Se la caccia a forme di vita extraterrestri con Curiosity su Marte non fosse già abbastanza appassionante, a renderla ancora più intrigante arrivano le dichiarazioni di Craig Venter, il pioniere della vita artificiale. L’uomo che nel 2010 stupì la comunità scientifica con la creazione della prima cellula controllata da un genoma sintetico, e che ancor prima aveva sfidato lo Human Genome Project nella corsa al sequenziamento del Dna umano. E che adesso rilancia, sfoderando il progetto di spedire su Marte una macchina capace di analizzarvi il materiale genomico presente. Perché, sulla sua esistenza, Venter sembrerebbe praticamente certo. Lo ha fatto sapere lui stesso alla Wired Health Conference di New York.
In sintesi il progetto sembrerebbe abbastanza semplice, o quanto meno non fuori portata, considerati i protagonisti e il successo della missione Curiosity, che ha mostrato come ormai la tecnologia per spedire un rover e strumenti analitici su un altro pianeta sia pronta.
Venter, stando a quanto riporta Technology Review, vorrebbe spedire su Marte un sequenziatore di materiale genomico, capace di lavorare in remoto in autonomia, prelevando e preparando campioni per l’analisi del Dna, e di spedire i risultati sulla Terra (e magari, come scrive New Scientist, usare gli stessi dati per ricreare forme di vita aliena sul nostro pianeta). Ma il problema, più che la tecnologia, è la materia di studio: esiste o è esistita la vita su Marte? Si tratta di forme di vita basate sugli stessi mattoni usati sulla Terra, come il Dna? E anche ammesso che la risposta sia sì in tutti i casi, può il Dna essersi mantenuto nelle condizioni ambientali del pianeta rosso?
Insomma, far sì che si verifichino tutte le condizioni ideali per un successo della spedizione non è semplice, ma Venter non sembrerebbe intenzionato a perdersi la corsa alla caccia di forme di vita marziane. Né tanto meno a esserne solo uno spettatore, anche se la sfida si presenta addirittura più ardua di quelle di cui è stato già protagonista.
Per funzionare, il sequenziatore di Venter – il cui team avrebbe già cominciato dei test nel Mojave Desert in California, un luogo con condizioni simili a quelle marziane – dovrebbe trovare su Marte Dna di forme di vita attuali o estinte da poco. Infatti anche il Dna, ammesso che si esistito e che costituisca il bagaglio di informazioni dei marziani, non è immortale.
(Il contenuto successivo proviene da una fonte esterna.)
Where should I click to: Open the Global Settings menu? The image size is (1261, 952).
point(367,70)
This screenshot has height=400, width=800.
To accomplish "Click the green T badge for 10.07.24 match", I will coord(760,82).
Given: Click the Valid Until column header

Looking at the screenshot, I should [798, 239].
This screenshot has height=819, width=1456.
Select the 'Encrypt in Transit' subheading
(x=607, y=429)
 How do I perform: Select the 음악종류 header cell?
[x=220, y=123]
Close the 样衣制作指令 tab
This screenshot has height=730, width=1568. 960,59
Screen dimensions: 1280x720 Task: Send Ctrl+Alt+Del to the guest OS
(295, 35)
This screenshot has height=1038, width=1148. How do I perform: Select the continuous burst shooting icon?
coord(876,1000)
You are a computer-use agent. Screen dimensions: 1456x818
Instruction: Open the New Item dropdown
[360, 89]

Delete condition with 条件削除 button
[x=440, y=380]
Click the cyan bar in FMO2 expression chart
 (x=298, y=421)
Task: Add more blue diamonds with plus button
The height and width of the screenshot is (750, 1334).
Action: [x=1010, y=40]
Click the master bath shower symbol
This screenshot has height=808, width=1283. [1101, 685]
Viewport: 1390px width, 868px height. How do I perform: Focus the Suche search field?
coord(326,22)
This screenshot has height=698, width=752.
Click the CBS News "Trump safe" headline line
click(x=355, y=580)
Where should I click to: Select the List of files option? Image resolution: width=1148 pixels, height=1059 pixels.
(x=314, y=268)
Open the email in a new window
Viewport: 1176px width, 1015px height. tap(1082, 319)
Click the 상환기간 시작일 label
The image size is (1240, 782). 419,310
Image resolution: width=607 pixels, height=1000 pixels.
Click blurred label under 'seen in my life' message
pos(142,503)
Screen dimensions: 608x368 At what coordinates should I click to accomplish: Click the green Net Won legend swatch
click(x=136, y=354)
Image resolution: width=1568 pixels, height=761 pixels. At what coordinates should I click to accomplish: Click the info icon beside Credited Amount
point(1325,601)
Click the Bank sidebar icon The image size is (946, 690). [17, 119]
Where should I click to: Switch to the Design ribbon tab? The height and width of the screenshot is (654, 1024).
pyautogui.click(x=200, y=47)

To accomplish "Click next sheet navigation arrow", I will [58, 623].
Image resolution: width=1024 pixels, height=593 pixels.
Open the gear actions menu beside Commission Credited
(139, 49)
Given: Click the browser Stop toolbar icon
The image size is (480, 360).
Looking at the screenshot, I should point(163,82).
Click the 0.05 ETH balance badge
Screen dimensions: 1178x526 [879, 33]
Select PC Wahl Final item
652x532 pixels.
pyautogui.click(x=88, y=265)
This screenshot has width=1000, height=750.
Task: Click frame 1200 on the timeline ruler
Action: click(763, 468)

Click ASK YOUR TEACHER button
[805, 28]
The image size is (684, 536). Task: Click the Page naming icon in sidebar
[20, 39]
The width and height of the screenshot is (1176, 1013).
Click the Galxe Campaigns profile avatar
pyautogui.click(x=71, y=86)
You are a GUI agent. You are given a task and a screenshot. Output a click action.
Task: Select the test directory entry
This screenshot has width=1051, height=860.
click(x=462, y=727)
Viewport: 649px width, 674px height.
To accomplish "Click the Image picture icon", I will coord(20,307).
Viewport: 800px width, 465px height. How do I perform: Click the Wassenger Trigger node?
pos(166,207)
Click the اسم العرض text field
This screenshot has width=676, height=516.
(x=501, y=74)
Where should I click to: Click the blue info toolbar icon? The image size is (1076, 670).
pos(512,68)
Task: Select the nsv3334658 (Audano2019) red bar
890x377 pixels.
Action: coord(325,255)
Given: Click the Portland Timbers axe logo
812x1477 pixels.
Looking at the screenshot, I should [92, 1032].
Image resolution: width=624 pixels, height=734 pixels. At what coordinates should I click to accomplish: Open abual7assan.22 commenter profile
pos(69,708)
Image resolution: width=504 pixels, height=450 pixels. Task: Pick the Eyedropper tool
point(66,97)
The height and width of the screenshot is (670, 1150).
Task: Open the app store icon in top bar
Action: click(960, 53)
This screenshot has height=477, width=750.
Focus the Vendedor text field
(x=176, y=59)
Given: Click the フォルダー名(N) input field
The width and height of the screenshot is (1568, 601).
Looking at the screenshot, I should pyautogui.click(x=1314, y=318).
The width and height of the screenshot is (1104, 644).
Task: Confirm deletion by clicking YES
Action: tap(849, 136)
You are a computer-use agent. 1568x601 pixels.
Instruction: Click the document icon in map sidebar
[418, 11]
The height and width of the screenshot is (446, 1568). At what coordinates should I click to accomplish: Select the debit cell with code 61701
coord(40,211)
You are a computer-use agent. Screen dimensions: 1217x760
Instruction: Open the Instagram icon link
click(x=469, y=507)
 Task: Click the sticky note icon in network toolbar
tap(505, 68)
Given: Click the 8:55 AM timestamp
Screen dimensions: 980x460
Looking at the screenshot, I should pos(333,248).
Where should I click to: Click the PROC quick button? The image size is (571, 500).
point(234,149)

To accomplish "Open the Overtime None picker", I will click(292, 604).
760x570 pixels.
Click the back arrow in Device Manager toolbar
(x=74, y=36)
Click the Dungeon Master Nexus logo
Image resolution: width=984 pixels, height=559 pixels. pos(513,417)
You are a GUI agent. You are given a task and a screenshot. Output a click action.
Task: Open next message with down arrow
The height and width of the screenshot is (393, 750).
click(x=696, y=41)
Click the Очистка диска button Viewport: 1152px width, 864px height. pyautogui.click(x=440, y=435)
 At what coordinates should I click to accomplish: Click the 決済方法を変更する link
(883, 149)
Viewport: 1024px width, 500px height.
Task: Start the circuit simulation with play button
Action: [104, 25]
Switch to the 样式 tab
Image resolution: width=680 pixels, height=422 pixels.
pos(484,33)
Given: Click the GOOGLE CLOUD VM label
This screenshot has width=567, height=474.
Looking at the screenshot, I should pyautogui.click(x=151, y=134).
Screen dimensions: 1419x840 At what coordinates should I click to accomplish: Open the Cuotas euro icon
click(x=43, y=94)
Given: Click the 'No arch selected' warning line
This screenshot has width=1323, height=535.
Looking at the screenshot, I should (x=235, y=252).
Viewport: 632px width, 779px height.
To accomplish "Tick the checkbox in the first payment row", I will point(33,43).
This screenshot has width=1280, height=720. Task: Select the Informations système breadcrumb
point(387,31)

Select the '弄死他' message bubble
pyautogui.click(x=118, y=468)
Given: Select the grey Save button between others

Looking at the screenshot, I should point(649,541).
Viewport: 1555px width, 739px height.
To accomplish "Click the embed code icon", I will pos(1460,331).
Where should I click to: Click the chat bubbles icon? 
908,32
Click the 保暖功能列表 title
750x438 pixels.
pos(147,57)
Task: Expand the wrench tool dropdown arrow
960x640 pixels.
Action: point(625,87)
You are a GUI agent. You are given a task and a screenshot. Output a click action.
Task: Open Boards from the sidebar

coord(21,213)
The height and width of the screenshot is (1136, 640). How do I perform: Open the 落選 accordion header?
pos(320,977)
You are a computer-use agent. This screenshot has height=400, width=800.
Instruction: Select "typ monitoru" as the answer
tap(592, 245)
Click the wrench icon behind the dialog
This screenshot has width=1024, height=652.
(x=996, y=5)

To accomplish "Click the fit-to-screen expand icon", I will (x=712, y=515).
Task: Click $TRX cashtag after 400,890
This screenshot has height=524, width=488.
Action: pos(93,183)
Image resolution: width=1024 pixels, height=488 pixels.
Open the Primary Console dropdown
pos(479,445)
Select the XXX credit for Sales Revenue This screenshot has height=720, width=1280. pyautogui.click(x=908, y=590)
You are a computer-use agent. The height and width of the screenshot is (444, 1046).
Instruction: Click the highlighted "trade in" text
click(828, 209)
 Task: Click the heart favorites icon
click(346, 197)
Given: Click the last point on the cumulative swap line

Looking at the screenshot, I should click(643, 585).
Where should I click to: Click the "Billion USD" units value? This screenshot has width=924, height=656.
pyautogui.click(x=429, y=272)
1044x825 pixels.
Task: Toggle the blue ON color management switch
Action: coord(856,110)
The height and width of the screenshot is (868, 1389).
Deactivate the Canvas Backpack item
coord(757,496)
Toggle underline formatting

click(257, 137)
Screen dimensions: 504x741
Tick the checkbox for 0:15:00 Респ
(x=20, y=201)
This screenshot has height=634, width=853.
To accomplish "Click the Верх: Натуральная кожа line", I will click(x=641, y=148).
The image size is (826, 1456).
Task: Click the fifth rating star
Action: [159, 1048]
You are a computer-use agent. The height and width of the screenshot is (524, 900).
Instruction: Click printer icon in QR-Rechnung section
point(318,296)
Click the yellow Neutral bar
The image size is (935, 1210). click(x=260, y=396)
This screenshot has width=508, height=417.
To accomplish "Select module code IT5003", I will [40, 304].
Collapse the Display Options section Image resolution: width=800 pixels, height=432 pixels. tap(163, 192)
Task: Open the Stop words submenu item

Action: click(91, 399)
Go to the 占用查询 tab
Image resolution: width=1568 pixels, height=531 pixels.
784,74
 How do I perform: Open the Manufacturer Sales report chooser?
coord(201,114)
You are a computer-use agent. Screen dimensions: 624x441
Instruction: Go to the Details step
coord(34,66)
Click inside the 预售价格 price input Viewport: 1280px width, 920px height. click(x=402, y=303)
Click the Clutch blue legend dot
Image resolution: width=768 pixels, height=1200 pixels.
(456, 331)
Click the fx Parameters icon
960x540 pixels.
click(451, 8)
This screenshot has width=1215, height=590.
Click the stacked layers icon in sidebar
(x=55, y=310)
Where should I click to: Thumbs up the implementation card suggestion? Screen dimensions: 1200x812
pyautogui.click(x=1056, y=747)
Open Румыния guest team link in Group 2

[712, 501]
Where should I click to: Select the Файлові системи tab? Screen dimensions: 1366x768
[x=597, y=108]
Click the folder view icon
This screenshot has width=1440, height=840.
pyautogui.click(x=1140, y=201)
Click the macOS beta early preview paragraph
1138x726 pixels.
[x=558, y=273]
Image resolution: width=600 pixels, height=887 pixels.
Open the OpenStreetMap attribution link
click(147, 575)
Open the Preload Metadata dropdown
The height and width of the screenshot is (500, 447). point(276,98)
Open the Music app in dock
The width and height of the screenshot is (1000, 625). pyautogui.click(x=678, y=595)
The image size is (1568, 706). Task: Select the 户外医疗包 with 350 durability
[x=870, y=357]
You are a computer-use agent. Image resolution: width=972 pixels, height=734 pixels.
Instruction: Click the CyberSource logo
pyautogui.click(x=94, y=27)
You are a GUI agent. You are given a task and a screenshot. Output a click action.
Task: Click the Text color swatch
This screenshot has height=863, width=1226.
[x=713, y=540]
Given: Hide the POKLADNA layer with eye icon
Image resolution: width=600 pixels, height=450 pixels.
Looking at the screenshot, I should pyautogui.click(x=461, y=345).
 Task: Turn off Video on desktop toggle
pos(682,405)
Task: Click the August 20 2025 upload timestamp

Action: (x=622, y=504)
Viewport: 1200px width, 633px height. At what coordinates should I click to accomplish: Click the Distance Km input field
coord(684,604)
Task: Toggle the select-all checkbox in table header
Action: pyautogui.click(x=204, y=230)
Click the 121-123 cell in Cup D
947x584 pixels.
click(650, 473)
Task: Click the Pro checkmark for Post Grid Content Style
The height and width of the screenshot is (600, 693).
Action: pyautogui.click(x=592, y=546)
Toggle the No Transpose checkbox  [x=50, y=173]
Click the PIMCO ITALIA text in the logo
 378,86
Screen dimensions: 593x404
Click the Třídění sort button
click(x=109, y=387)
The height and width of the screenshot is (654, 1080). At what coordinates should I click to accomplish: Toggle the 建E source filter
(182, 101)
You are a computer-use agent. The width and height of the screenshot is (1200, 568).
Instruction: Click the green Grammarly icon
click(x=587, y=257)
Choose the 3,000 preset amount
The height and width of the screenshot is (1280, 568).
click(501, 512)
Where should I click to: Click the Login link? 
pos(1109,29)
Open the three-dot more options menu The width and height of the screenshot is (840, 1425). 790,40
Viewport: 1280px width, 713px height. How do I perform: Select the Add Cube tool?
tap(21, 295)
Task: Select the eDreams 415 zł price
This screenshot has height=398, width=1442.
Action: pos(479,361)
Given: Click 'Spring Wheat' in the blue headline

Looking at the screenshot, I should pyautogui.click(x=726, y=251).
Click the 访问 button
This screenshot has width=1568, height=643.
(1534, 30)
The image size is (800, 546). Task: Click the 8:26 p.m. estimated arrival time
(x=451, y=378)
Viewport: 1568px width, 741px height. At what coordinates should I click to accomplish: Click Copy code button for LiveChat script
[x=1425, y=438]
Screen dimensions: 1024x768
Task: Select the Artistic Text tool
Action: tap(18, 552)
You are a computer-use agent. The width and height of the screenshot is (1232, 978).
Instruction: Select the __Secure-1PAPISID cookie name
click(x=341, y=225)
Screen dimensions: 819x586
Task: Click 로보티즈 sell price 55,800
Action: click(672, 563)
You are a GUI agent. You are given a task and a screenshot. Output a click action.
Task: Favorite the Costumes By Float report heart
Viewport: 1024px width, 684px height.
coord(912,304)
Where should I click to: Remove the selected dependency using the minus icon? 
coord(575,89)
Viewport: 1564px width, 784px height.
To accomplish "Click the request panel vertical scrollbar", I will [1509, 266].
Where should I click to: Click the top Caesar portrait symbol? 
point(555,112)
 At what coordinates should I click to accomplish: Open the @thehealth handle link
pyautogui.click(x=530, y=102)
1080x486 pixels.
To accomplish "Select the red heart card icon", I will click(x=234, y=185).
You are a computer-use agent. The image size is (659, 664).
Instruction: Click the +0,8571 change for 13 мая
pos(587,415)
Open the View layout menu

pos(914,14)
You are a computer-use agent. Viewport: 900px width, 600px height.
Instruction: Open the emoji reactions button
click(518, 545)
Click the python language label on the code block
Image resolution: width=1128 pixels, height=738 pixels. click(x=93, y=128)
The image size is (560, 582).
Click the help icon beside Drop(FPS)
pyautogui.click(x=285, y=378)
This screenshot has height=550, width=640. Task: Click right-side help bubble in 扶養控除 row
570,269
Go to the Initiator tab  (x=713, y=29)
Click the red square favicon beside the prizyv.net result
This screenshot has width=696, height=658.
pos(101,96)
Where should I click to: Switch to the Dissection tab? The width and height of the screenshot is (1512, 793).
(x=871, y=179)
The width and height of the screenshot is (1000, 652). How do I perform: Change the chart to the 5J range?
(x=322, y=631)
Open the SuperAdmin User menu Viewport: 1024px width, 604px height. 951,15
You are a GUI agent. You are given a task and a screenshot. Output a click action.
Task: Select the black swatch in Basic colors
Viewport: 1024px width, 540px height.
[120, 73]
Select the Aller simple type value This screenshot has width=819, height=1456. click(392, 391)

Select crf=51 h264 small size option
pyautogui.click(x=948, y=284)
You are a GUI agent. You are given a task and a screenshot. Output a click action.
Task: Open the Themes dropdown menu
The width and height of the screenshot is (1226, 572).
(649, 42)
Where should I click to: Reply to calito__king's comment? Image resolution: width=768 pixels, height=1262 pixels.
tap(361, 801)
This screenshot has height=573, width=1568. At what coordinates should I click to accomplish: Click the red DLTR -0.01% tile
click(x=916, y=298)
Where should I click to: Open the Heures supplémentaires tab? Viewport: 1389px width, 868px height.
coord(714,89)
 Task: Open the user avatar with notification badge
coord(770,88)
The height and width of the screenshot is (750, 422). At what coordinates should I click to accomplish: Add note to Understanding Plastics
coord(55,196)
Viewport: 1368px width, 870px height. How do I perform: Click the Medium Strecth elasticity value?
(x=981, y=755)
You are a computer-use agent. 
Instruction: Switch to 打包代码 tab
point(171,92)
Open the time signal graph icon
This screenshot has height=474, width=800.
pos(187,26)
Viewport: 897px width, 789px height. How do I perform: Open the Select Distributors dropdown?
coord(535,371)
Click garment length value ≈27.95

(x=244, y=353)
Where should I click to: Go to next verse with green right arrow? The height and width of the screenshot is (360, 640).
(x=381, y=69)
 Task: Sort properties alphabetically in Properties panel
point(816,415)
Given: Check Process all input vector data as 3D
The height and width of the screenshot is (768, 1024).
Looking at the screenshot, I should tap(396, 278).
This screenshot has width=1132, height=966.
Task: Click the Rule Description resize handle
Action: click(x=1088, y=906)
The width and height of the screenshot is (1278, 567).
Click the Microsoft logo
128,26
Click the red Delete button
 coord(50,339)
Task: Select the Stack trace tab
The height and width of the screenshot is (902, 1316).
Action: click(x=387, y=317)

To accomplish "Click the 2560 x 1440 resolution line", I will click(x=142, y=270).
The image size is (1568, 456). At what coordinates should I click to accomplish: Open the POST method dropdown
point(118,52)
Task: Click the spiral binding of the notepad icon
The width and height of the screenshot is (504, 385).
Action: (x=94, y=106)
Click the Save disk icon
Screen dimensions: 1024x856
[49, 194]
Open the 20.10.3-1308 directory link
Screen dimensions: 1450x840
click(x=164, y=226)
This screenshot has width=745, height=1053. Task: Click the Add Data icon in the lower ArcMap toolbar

Uno studio da poco pubblicato sui Proceedings of the Royal Society B mostra infatti che il Dna ha un’emivita di 520 anni circa, e che, anche conservato in condizioni ottimali, smette di essere leggibile (e quindi sequenziabile) dopo 1,5 milioni di anni. Gli stessi autori suggeriscono che sì, le condizioni marziane (luogo apparentemente secco e senza acqua in superficie, attualmente) potrebbero aver favorito il preservarsi del Dna, ma che su Marte l’elevata quantità di radiazioni avrebbe danneggiato lo stesso materiale genetico. Senza contare che perché si mantenga leggibile, oltre alle condizioni ideali sarebbero serviti anche contenitori ideali, quali ossa o denti, materiale che lo avrebbe messo al riparo, e che, almeno al momento, sembrerebbe scarseggiare su Marte.
Ma Venter non sembra scoraggiato: più che in superficie la vita marziana potrebbe trovarsi nel sottosuolo, nelle profondità, e che più che in passato la vita potrebbe esistere ora sul pianeta. O al limite essersi estinta da poco. Questo escluderebbe quindi il problema della preservazione del materiale genetico. Presupposto di partenza anche per i concorrenti di Venter nella caccia di forme di vita aliene.
Jonathan Rothberg, fondatore dell’azienda di analisi di Dna Ion Torrent, in collaborazione con il Mit, starebbe infatti realizzando un sequenziatore (Setg, Search for Extraterrestrial Genomes) adatto a essere spedito su Marte. In questo caso infatti, racconta Christopher Carr del Mit, uno dei ricercatori coinvolti nel progetto, lo sforzo è quello di ridurre una macchina per sequenziare Dna o Rna dal peso di 30 Kg agli appena 3Kg necessari alla strumentazione per essere alloggiata su un rover diretto verso Marte. Anche se non è detto che la Nasa scelga di caricare sulle prossime spedizioni al pianeta rosso l’apparato in questione.
“Una missione ad altro rischio e ad alto profitto”, come Carr ha battezzato l’idea di un sequenziatore di Dna, ma che se riuscisse nell’intento potrebbe segnare una pietra miliare nella storia della scienza. Marziana e terrestre, visto che non è escluso che se la vita è presente sul pianeta, o lo è stata in passato, non sia arrivata sulla Terra da qui. O da un altro luogo ancora.